Put simply, the world’s major powers fought a grueling war of attrition from 1914-1918. It was a global conflict but the most important theater of the war was the Western Front: two opposing lines of trenches stretching across Western Europe. After suffering heavy losses, the Allies finally triumphed over the Central Powers. The fighting came to an end on November 11, 1918, when the German Empire signed an armistice with Britain, France, and the United States. After several months of negotiation, the Treaty of Versailles was signed on June 28, 1919.

For the defeated Germans, the treaty seemed harsh and the cause of years of bitter resentment.

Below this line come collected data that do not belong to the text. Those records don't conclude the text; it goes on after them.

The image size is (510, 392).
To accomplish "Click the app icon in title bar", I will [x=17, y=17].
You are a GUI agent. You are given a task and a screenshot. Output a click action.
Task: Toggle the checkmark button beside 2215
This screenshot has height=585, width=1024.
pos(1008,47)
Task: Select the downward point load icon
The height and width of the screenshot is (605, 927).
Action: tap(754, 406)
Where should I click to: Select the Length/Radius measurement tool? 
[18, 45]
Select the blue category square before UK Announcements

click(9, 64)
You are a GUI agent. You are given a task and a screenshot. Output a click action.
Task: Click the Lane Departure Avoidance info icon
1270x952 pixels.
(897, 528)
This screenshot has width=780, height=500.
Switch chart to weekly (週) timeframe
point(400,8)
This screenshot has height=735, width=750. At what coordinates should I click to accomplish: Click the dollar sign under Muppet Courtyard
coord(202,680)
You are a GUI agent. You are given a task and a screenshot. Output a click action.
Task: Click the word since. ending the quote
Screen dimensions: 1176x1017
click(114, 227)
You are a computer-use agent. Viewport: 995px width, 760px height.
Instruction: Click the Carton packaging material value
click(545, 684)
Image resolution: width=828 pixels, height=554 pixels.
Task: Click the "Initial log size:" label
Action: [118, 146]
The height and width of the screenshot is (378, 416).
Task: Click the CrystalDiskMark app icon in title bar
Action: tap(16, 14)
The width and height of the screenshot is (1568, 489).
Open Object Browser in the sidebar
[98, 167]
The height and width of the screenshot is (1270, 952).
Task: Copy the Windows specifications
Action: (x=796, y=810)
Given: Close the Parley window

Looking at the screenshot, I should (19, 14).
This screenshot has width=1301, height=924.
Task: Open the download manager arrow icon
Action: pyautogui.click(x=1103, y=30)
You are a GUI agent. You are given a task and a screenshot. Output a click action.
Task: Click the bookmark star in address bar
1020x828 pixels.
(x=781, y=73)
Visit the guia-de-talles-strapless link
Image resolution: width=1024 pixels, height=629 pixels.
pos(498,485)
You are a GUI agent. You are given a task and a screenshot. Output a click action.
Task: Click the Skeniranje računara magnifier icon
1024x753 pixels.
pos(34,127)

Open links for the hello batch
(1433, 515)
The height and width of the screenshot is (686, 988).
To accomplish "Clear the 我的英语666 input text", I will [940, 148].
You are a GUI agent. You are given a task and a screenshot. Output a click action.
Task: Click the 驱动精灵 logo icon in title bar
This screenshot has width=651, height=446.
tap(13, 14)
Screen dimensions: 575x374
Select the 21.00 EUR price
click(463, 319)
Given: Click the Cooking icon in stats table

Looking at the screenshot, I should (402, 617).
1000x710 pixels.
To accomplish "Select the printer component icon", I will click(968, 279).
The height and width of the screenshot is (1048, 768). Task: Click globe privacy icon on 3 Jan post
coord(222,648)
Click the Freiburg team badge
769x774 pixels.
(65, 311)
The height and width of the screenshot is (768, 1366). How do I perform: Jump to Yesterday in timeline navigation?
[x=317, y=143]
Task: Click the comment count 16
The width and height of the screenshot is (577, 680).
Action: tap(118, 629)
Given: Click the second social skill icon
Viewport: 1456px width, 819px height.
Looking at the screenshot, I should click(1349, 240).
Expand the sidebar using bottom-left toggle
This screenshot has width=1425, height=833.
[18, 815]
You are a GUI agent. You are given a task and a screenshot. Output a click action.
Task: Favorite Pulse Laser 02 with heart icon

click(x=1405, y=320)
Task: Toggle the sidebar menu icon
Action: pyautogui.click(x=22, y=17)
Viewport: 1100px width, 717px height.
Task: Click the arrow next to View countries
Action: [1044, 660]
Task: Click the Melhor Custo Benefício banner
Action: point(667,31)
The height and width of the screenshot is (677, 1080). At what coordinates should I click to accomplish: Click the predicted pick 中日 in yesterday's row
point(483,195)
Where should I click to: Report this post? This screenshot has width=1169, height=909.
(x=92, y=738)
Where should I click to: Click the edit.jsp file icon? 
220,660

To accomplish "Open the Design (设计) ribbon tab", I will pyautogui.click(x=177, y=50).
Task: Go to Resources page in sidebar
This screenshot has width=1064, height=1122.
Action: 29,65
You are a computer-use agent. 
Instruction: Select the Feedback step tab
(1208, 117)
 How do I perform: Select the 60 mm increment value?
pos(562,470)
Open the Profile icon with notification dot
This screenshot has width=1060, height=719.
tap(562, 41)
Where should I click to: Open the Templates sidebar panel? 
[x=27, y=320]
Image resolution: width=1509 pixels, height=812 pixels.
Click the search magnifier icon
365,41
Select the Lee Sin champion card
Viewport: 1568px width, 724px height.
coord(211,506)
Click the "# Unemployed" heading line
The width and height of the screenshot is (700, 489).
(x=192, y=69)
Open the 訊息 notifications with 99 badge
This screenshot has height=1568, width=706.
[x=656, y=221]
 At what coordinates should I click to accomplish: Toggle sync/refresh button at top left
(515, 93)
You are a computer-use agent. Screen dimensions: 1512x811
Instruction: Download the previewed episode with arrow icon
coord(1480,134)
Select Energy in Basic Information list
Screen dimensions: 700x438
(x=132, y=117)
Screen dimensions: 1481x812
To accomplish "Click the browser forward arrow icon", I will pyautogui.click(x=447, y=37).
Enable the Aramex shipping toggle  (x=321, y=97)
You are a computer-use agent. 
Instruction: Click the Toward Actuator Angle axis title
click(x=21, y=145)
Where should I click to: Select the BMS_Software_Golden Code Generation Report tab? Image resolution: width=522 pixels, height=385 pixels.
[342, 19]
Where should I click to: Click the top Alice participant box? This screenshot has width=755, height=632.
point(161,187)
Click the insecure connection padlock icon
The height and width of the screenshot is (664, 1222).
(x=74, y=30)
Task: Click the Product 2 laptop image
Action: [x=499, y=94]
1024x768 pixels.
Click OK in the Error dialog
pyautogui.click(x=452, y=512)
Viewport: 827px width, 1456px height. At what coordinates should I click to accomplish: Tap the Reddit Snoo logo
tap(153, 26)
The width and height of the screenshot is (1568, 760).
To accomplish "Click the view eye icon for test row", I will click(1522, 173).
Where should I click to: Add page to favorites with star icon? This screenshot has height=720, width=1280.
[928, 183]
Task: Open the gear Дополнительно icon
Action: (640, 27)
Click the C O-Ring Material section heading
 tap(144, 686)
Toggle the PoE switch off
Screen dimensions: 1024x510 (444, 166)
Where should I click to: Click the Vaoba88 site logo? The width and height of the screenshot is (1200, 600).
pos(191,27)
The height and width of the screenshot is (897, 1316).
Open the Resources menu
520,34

They were forced to accept responsibility for causing the war and required to pay huge reparations. For the French, the treaty was quite lenient and a German revival was the cause of a great deal of anxiety. Ferdinand Foch, a French general, famously declared that Versailles was not a peace but a twenty-year armistice. He was right.

Hitler and the Nazi Party

The years following World War I were a bleak period of European history, particularly in Germany. The humiliation of Versailles and a global economic downturn caused hyperinflation, massive unemployment, and political violence. These were the conditions which allowed extremist voices to be heard, and–in January 1933–Adolf Hitler was appointed Chancellor. Within a year, Hitler and the Nazi party consolidated power. Promising to revive German fortunes, Hitler pursued an aggressive foreign policy to undo Versailles and to make Germany self-sufficient. The idea of Lebensraum (which means “living space”) was to greatly expand German territory in Eastern Europe. Above all else, he opposed what he saw as the threat of Jewish Bolshevism and saw the defeat of the Soviet Union as his destiny.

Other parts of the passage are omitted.